**WORK TO COMPLETE**
Reproduce the whole listing, keeping each line as it is.

◆ ◆ ◆ ◆ ◆

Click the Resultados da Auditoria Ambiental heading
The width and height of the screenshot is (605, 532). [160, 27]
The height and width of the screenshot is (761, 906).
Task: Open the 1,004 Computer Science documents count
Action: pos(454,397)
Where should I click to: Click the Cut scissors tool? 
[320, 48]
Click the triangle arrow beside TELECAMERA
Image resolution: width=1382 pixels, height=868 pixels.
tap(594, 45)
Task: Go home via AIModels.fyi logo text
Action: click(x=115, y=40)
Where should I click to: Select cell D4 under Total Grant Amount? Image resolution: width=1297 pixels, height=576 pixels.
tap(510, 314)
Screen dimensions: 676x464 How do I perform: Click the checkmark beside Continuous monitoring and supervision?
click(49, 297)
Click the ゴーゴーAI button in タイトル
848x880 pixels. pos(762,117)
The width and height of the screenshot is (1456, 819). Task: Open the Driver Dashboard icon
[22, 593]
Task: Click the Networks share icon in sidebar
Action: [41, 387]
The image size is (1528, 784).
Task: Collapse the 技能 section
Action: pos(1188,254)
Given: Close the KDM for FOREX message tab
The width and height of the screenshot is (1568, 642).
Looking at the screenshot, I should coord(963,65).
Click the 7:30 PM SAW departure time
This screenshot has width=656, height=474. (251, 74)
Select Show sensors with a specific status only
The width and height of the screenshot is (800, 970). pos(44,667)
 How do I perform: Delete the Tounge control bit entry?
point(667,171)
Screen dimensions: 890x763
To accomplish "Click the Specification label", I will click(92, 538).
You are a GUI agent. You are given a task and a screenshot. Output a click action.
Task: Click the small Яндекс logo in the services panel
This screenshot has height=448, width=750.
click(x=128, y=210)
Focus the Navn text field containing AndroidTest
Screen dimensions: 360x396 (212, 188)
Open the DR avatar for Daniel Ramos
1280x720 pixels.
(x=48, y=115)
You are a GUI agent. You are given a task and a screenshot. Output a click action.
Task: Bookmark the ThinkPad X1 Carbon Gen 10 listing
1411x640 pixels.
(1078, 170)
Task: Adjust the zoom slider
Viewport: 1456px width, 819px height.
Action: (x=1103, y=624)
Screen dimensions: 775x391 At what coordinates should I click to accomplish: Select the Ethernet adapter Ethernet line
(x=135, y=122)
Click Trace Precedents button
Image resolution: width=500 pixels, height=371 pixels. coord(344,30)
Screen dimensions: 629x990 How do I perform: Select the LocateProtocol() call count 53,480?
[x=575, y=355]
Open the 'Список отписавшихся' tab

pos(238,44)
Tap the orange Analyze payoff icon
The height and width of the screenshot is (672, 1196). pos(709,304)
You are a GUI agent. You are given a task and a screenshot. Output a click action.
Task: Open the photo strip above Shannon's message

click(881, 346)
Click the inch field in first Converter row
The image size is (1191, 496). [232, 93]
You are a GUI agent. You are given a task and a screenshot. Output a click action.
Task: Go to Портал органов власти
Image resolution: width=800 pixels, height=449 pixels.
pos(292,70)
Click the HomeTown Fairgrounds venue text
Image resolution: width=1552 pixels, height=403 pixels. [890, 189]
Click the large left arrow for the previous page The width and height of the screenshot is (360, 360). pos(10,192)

◆ ◆ ◆ ◆ ◆

**EXERCISE ANSWER**
Click the Resultados da Auditoria Ambiental heading
The width and height of the screenshot is (605, 532). [160, 27]
The height and width of the screenshot is (761, 906).
Task: Open the 1,004 Computer Science documents count
Action: pos(454,397)
Where should I click to: Click the Cut scissors tool? 
[320, 48]
Click the triangle arrow beside TELECAMERA
Image resolution: width=1382 pixels, height=868 pixels.
tap(594, 45)
Task: Go home via AIModels.fyi logo text
Action: click(x=115, y=40)
Where should I click to: Select cell D4 under Total Grant Amount? Image resolution: width=1297 pixels, height=576 pixels.
tap(510, 314)
Screen dimensions: 676x464 How do I perform: Click the checkmark beside Continuous monitoring and supervision?
click(49, 297)
Click the ゴーゴーAI button in タイトル
848x880 pixels. pos(762,117)
The width and height of the screenshot is (1456, 819). Task: Open the Driver Dashboard icon
[22, 593]
Task: Click the Networks share icon in sidebar
Action: [41, 387]
The image size is (1528, 784).
Task: Collapse the 技能 section
Action: pos(1188,254)
Given: Close the KDM for FOREX message tab
The width and height of the screenshot is (1568, 642).
Looking at the screenshot, I should coord(963,65).
Click the 7:30 PM SAW departure time
This screenshot has width=656, height=474. (251, 74)
Select Show sensors with a specific status only
The width and height of the screenshot is (800, 970). pos(44,667)
 How do I perform: Delete the Tounge control bit entry?
point(667,171)
Screen dimensions: 890x763
To accomplish "Click the Specification label", I will click(92, 538).
You are a GUI agent. You are given a task and a screenshot. Output a click action.
Task: Click the small Яндекс logo in the services panel
This screenshot has height=448, width=750.
click(x=128, y=210)
Focus the Navn text field containing AndroidTest
Screen dimensions: 360x396 (212, 188)
Open the DR avatar for Daniel Ramos
1280x720 pixels.
(x=48, y=115)
You are a GUI agent. You are given a task and a screenshot. Output a click action.
Task: Bookmark the ThinkPad X1 Carbon Gen 10 listing
1411x640 pixels.
(1078, 170)
Task: Adjust the zoom slider
Viewport: 1456px width, 819px height.
Action: (x=1103, y=624)
Screen dimensions: 775x391 At what coordinates should I click to accomplish: Select the Ethernet adapter Ethernet line
(x=135, y=122)
Click Trace Precedents button
Image resolution: width=500 pixels, height=371 pixels. coord(344,30)
Screen dimensions: 629x990 How do I perform: Select the LocateProtocol() call count 53,480?
[x=575, y=355]
Open the 'Список отписавшихся' tab

pos(238,44)
Tap the orange Analyze payoff icon
The height and width of the screenshot is (672, 1196). pos(709,304)
You are a GUI agent. You are given a task and a screenshot. Output a click action.
Task: Open the photo strip above Shannon's message

click(881, 346)
Click the inch field in first Converter row
The image size is (1191, 496). [232, 93]
You are a GUI agent. You are given a task and a screenshot. Output a click action.
Task: Go to Портал органов власти
Image resolution: width=800 pixels, height=449 pixels.
pos(292,70)
Click the HomeTown Fairgrounds venue text
Image resolution: width=1552 pixels, height=403 pixels. [890, 189]
Click the large left arrow for the previous page The width and height of the screenshot is (360, 360). pos(10,192)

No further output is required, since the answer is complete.